Everything in the listing should be copied exactly, save for the pictures.

### GIVEN RECORDS
----
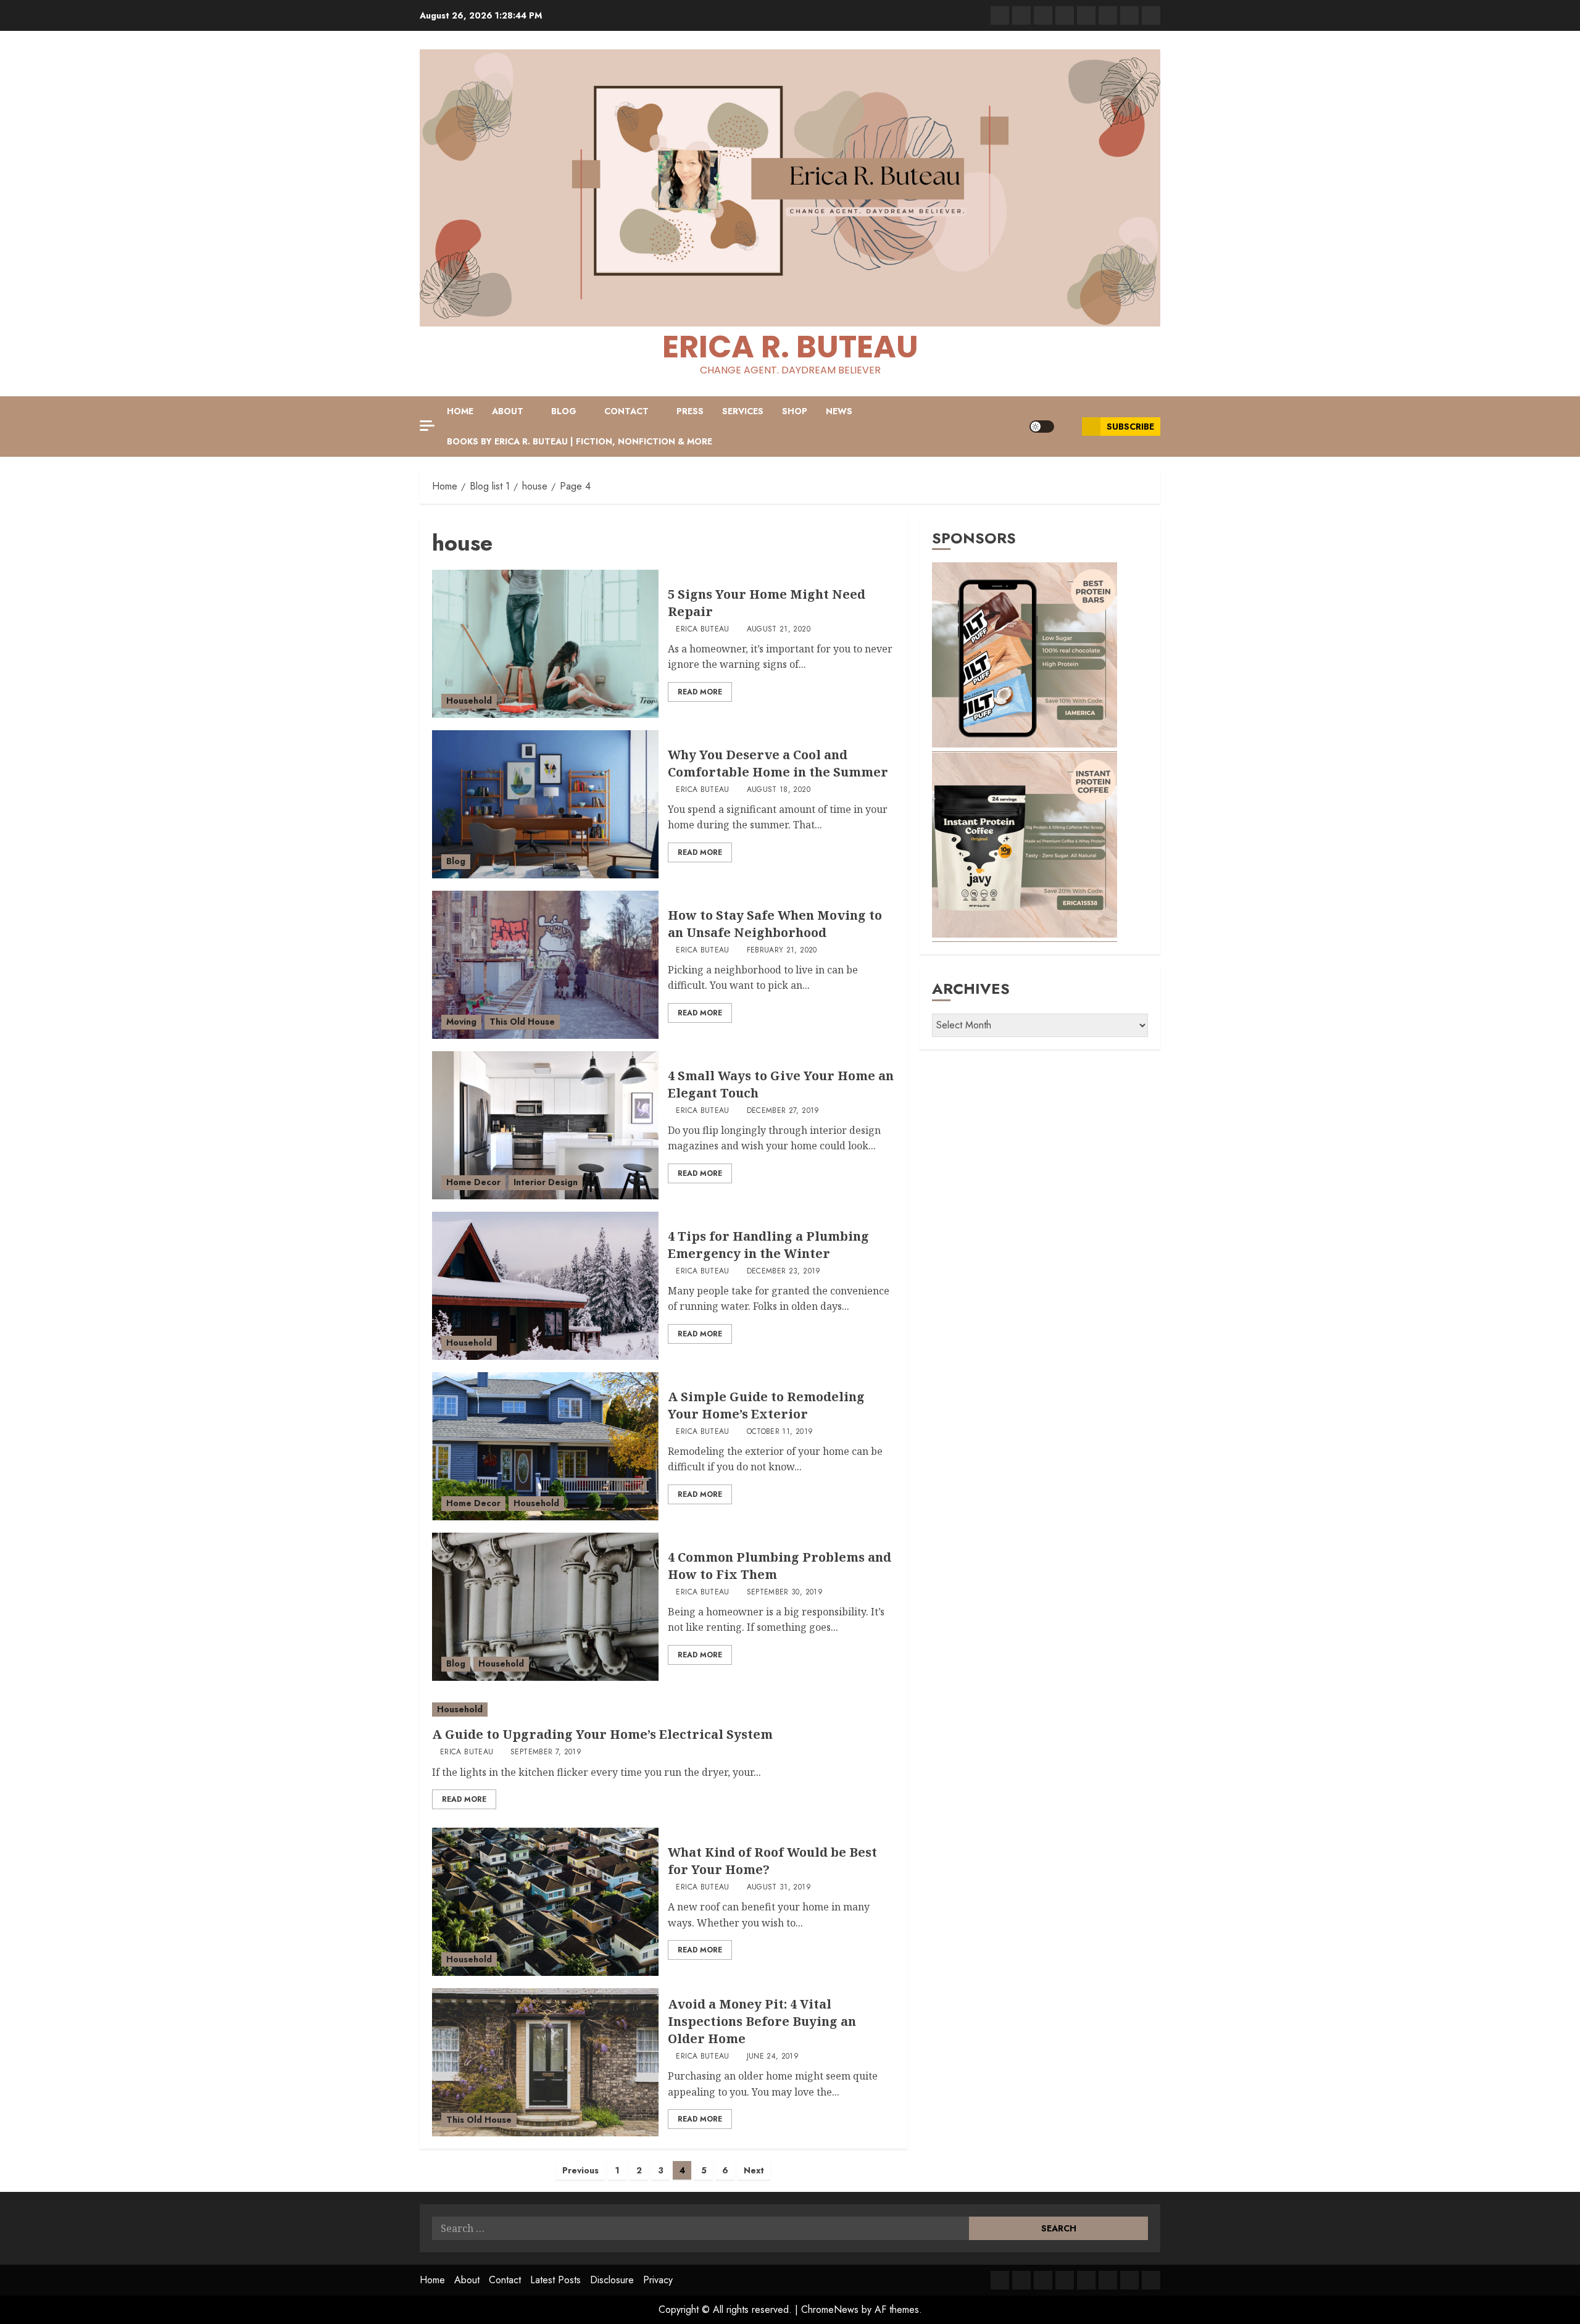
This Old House (522, 1021)
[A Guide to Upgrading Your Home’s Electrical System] (663, 1709)
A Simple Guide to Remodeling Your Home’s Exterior (766, 1405)
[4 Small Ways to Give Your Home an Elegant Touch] (545, 1125)
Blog (563, 411)
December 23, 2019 (784, 1272)
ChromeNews (830, 2309)
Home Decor (473, 1182)
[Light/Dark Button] (1041, 426)
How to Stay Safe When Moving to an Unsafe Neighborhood (775, 924)
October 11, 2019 (780, 1432)
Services (742, 411)
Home (460, 411)
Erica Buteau (702, 630)
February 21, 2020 (782, 951)
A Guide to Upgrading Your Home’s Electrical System (602, 1734)
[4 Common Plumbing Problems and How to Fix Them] (545, 1607)
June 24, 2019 (773, 2057)
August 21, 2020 (778, 630)
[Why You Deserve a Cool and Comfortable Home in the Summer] (545, 804)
----
### RESULT FOR THIS TASK
This Old House (522, 1021)
[A Guide to Upgrading Your Home’s Electrical System] (663, 1709)
A Simple Guide to Remodeling Your Home’s Exterior (766, 1405)
[4 Small Ways to Give Your Home an Elegant Touch] (545, 1125)
Blog (563, 411)
December 23, 2019 (784, 1272)
ChromeNews (830, 2309)
Home Decor (473, 1182)
[Light/Dark Button] (1041, 426)
How to Stay Safe When Moving to an Unsafe Neighborhood (775, 924)
October 11, 2019 (780, 1432)
Services (742, 411)
Home (460, 411)
Erica Buteau (702, 630)
February 21, 2020 (782, 951)
A Guide to Upgrading Your Home’s Electrical System (602, 1734)
[4 Common Plumbing Problems and How to Fix Them] (545, 1607)
June 24, 2019 (773, 2057)
August 21, 2020 (778, 630)
[Why You Deserve a Cool and Comfortable Home in the Summer] (545, 804)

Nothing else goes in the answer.